PORTAGE | Garry Traynham remembers a 1997 drive down a gravel road at the Portage lakefront that included a tour of lagoons filled with orange and green toxic fluid.
Former Indiana Dunes National Lakeshore Superintendent Dale Engquist was at the wheel as they passed the wastewater treatment plant.
"He looked at me and said, 'This is going to be a park one day,'" Traynham, deputy superintendent, said. "I almost got out of the car."
Traynham spoke Thursday afternoon at the Portage Lakefront and Riverwalk Site of Indiana Dunes National Lakshore as part of the Society of Innovators and Ivy Tech's Innovators Cafe series.
The site was remediated and turned into a park, with docks leading out to the lake and an eco-friendly public building that meets LEED gold certification standards set by the U.S. Green Building Council. The park is adjacent to U.S. Steel.
"There is no better example in Northwest Indiana that showcases the ability of industry and community to co-exist," said Jill Ritchie, manager of state governmental affairs for U.S. Steel.

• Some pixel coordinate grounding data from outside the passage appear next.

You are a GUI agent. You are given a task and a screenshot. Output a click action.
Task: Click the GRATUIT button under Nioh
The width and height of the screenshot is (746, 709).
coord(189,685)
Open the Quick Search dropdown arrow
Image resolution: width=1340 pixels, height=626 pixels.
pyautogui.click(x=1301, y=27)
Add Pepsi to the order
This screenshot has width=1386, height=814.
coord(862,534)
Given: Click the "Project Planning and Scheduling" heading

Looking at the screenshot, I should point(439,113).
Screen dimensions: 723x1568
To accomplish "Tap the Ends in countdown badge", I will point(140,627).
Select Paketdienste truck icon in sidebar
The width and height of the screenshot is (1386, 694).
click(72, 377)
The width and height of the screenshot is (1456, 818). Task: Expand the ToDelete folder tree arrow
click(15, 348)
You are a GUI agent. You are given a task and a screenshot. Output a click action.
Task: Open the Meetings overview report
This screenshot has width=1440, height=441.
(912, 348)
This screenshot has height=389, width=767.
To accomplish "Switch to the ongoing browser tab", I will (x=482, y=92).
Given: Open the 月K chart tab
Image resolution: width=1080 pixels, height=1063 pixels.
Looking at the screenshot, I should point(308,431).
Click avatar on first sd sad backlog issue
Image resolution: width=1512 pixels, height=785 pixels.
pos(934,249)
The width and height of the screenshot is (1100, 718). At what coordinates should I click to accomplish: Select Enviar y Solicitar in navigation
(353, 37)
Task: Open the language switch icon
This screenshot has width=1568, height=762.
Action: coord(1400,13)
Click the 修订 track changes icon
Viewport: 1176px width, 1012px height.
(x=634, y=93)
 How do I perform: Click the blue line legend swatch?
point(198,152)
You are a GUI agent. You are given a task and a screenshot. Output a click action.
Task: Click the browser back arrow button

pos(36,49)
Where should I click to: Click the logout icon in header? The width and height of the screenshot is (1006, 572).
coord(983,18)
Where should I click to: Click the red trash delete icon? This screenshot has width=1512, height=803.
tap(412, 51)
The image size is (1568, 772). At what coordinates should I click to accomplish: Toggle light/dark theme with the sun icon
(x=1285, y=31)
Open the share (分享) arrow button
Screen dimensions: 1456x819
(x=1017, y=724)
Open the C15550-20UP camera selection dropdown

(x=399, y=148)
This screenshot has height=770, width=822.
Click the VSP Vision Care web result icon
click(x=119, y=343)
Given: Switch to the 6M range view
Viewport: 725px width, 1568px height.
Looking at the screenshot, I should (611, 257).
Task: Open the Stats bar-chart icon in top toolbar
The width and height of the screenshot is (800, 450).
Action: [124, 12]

U.S. Rep. Pete Visclosky, D-Ind. -- who championed the Marquette Plan that ultimately led to the park's creation -- offered a video message to attendees.
"Not long ago, if today's group had gathered at this location, it would have been on a brownfield site," Visclosky said, touting the project for improving quality of life, aesthetics, recreation and jobs.
Many involved in the planning of the park over the years spoke Thursday of naysayers who said the project was destined for failure.
"This is a place that some people had written off and it's absolutely stunning," said Bill Thon, executive director of workforce and economic development for Ivy Tech Community College Northwest. "It's an example of what we can do if we work together."
William Hanna, executive director of the Regional Development Authority of Northwest Indiana, recalled a visit to the park with former Portage Mayor Doug Olson.
"Something he was proud of is someone in a wheelchair was right there accessing the lake with ease and comfort in a place that used to be inaccessible and contaminated," Hanna said.
Traynham said the park saw 50,000 visitors in its first year, 100,000 in its second and is on the way to having 150,000 visitors in it's third year.
Portage Mayor Olga Velazquez spoke on the event's Legacy of Vision theme, saying the park transcended many administrations and obstacles.
"The hope is you can take that vision across generations and cultivate that," she said. "The legacy of this story is never say never."
Thursday's event marked the 15th cafe series and was sponsored by Ivy Tech Community College Northwest, Indiana Dunes National Lakeshore, the City of Portage and Design Organization.